Paganelli, who noted the list of roads is ever-evolving, said factors include input from residents; traffic count and average speed of a road; safety concerns with the present condition of the road; and the area of town. Paganelli said he prefers to spread out the paving as equally as possibly to all corners of town, rather than focus on one area.

“Yorktown has 38 square miles, five business hamlets, 12 residential hamlets,” Paganelli said. “Everybody has to wet their beak a little bit.”

This year, he prioritized paving areas on the southern and northern end of Yorktown, which, Paganelli said, “have been somewhat ignored for quite some time.”

“People often say to me: ‘Dave, what’s it cost to pave a mile of road?’” Paganelli said. “Well, it costs $120,000 to pave a mile of Hunterbrook Road, which is 19-feet wide. Strang Boulevard, between Oakside and Lee, which is 60-feet wide—this is simple math—costs three times as much.”

He also considers whether there are any planned projects for the roads. For example, energy and pipeline companies often need to tear up roads for construction purposes. The town is also hoping to have sewers installed in several areas of town. Paganelli said paving these roads knowing they are going to be ripped apart makes little sense.

“Is it a judicious use of funding to pave that and then in five years have it dug up for sewers? I think not,” he said.

Also factoring into the decision is what type of paving procedure the roads get. From least to most expensive, Paganelli said, options typically are laying down a coat on top of the existing surface; using a mill to rip up a few inches of road and then laying down a new coat; or a complete reconstruction of the road.

Paganelli said the “mill and fill” approach is the “correct way” to do paving; however, because Yorktown is behind schedule, he is opting to get the most bang for his buck by only laying down top coats this summer.

Milling roads is important in areas where there are a lot of curbs, Paganelli said.

“Those curbs were 6-8 inches when they were originally put, now they’re 3-4 inches, and that’s because we just keep putting layer on layer,” he said. “To address the iron in the road, we put risers on it, and it creates a whole other problem because now people are getting water in their driveways so we’ve got to go out and put lips on the driveways.”

In another attempt to save money, Paganelli is using paver-placed surface treatment instead of asphalt in some areas (Mohansic East Avenue and Underhill Avenue). The product consists of a warm polymer modified asphalt emulsion tack coat followed immediately with an ultra-thin hot mix asphalt. Earlier, Paganelli described it as “super glue for the roads.” The average lifespan of the product is 10 years, he said, but costs 30 to 35 percent less than asphalt.

“On this particular project, I think we’re saving $200,000, which is good, so then we can pave other things with it,” Paganelli said.

This summer, the highway department will also be doing fog line painting.

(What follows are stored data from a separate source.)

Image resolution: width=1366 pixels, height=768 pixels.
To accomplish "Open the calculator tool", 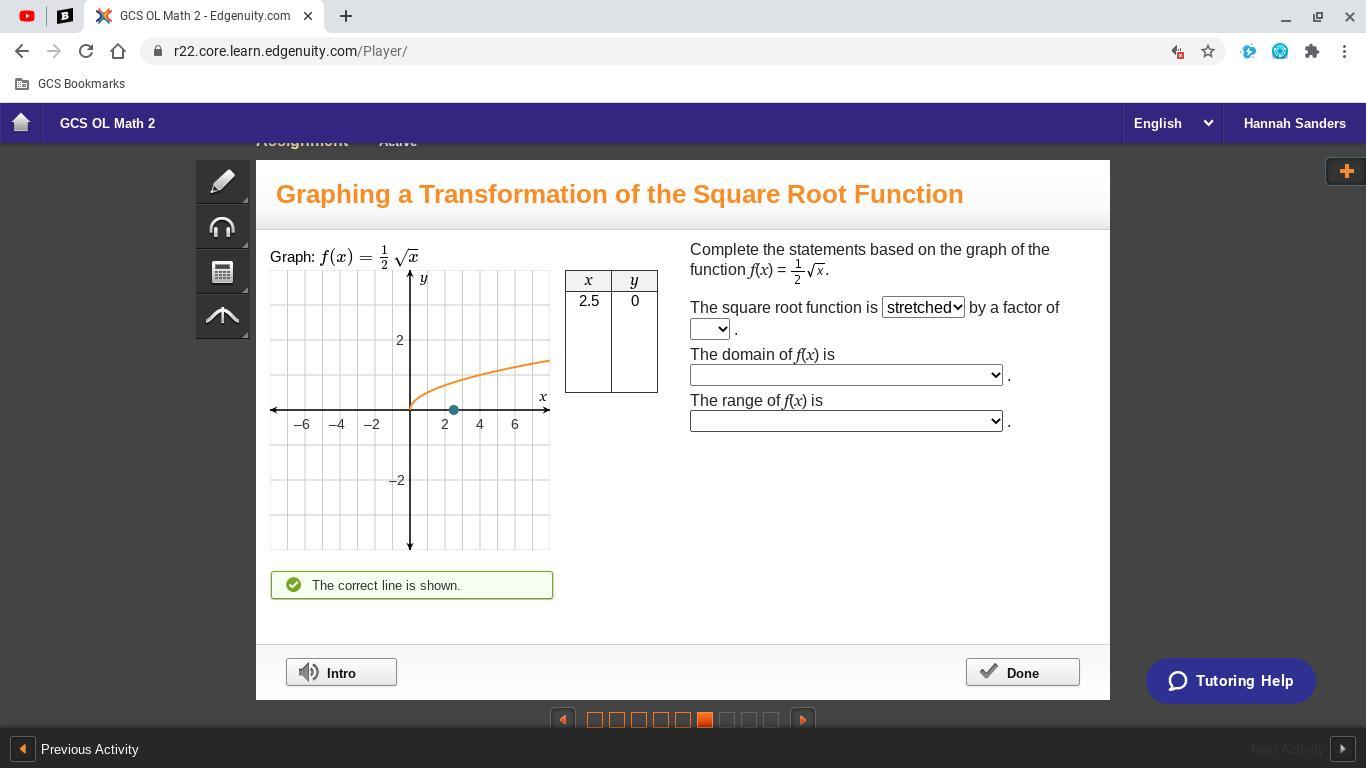I will 222,272.
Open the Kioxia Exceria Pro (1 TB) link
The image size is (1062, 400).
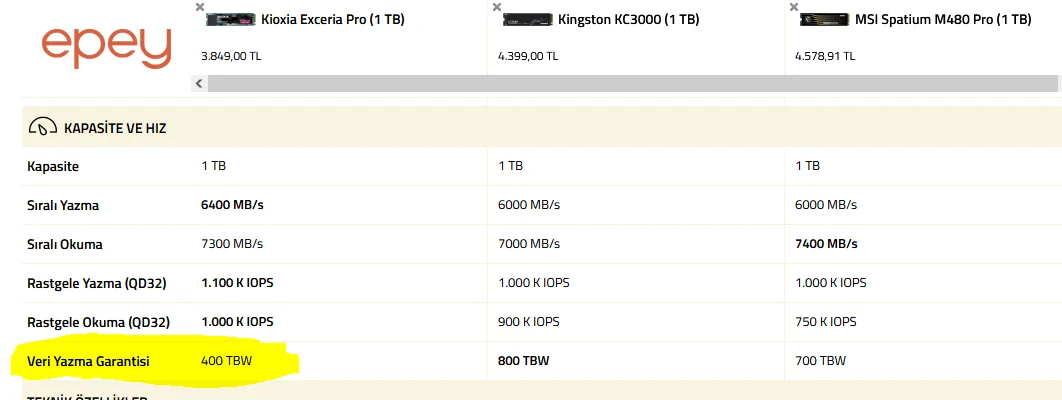pyautogui.click(x=333, y=19)
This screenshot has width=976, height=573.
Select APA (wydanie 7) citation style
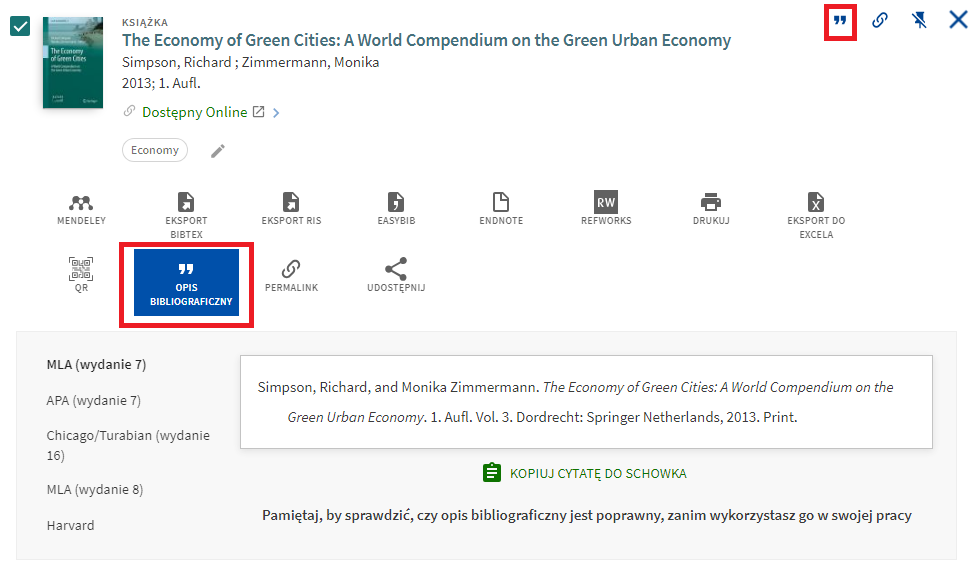coord(94,400)
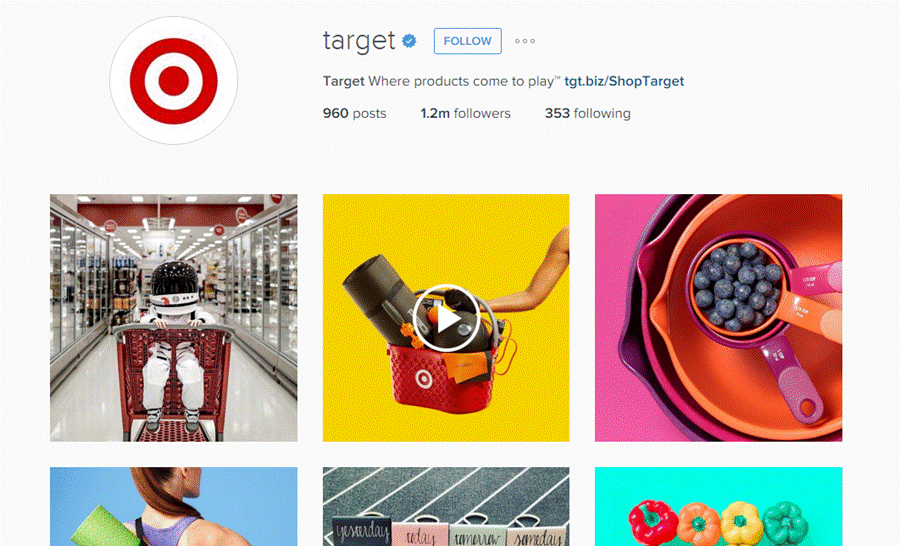This screenshot has width=900, height=546.
Task: View the 1.2m followers list
Action: (x=465, y=113)
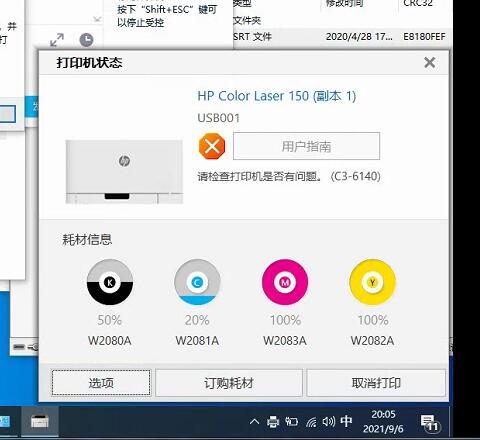
Task: Open the Wi-Fi network tray icon
Action: (311, 422)
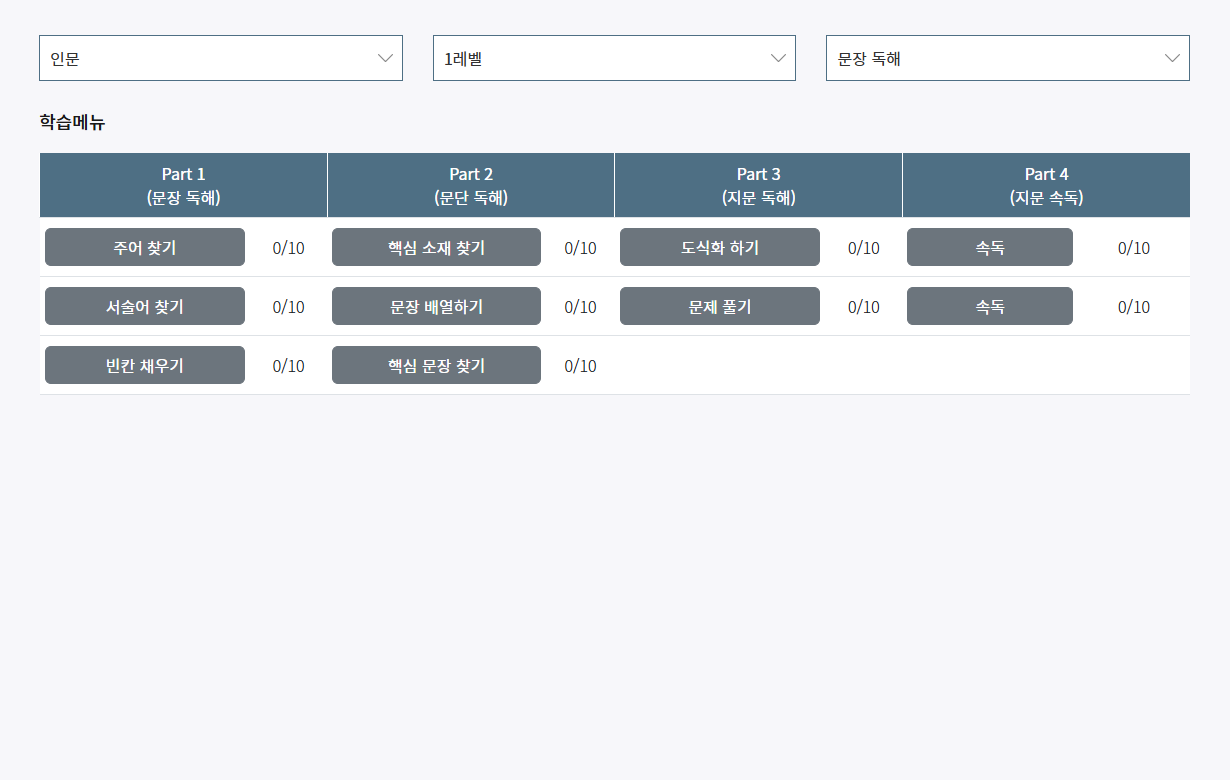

This is intended to help motorists see the edge of the roadway at night.

“I think this will go a long way toward making our roads safer,” Paganelli said.

Going forward, Paganelli said, if the town budgets only half of what it is budgeting this year, Yorktown’s paving schedule would be cut in half to about 18-and-a-half years. This would make Yorktown “the envy of Westchester County,” he said.

Ilan Gilbert, Democratic candidate for supervisor, asked if the town would also consider installing reflector lights in the center lanes. Paganelli said those lights tend to be ripped up every winter by plows.

Melvyn Tanzman asked why the town stopped at $1.6 million. If the town has a healthy fund balance, he said, why not allocate more?

Paganelli said, in his opinion, it is not wise to deplete a fund balance in one fell swoop. It makes more sense, he said, to maintain a healthy fund balance and keep Yorktown on a good schedule for years to come.

Supervisor Michael Grace said some of those funds are also needed to purchase new highway trucks.

Paganelli said an exact schedule cannot be given because that also depends on many factors, such as the paver’s availability.

“It’s like herding cats,” he said. “It’s a constantly evolving scenario.”